> **STUDY TEXT**:
06 May 2008 11:57 am

Plenty, according to some of my readers. My take on the subject is that chain restaurants aren't bad. They just aren't good, either.

Chain food reduces the volatility of your dining experience. You rarely have a really great meal, a memorable meal, at a chain. (Your date throwing up his Shrimp Fra Diavolo does not count.) But you also rarely have a really bad one. People have forgotten about all the really bad restaurant food there used to be--and still is, in places that don't have the density or income to support chain restaurants. People look at the rich individually owned markets of the few big cities that have them, and the great family owned places in their own area, and conclude that chain restaurants must be dragging America's food tastes down.

> **DATA EXTRACTS**:

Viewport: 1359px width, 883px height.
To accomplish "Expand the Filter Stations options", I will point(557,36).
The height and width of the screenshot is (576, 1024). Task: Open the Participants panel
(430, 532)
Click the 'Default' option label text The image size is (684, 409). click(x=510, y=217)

==

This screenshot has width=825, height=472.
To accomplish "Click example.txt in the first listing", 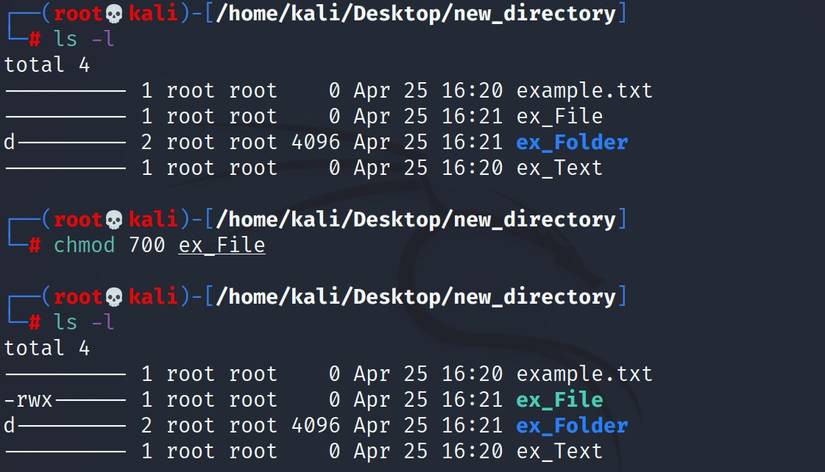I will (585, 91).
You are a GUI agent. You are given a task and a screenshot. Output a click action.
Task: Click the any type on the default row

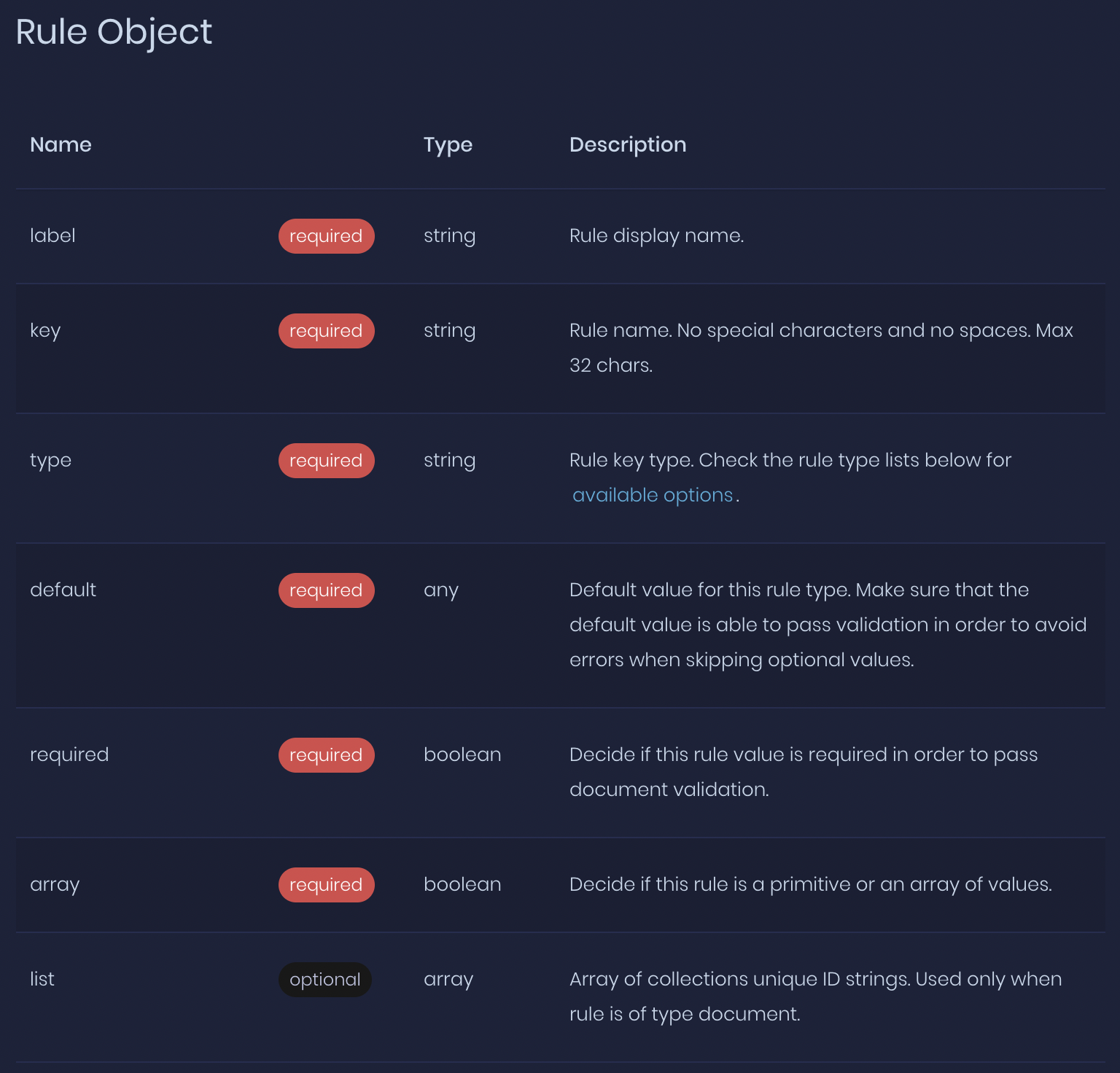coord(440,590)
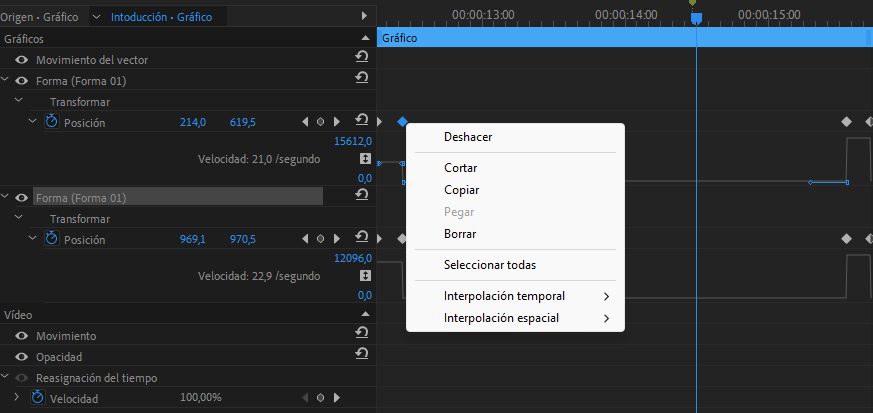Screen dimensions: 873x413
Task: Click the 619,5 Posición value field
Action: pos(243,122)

> **WORK TO COMPLETE**:
[1] According to the passage on chain restaurants, what does chain food reduce?
[2] Continue the passage on chain restaurants from its last sentence.
The listing comes from a different source than the passage on chain restaurants.

> **YOUR RESPONSES**:
[1] The volatility of your dining experience.

[2]
I beg to differ. The chains are putting a floor on quality; any family owned restaurant that cannot provide at least as good food and service as a chain has gone out of business. The average family owned restaurant is probably better than a similar chain, but that doesn't mean that if the chains went away, we'd have better food. We'd have a lot of soggy pasta and awful hotel buffets--remember those, small town America? Not an improvement.

And for a more mobile country, chains make a lot of sense. If you travel a lot, search costs start to matter. In other words, there's nothing wrong with chains. Because the best thing about chains is that if you don't like them, you don't have to eat there.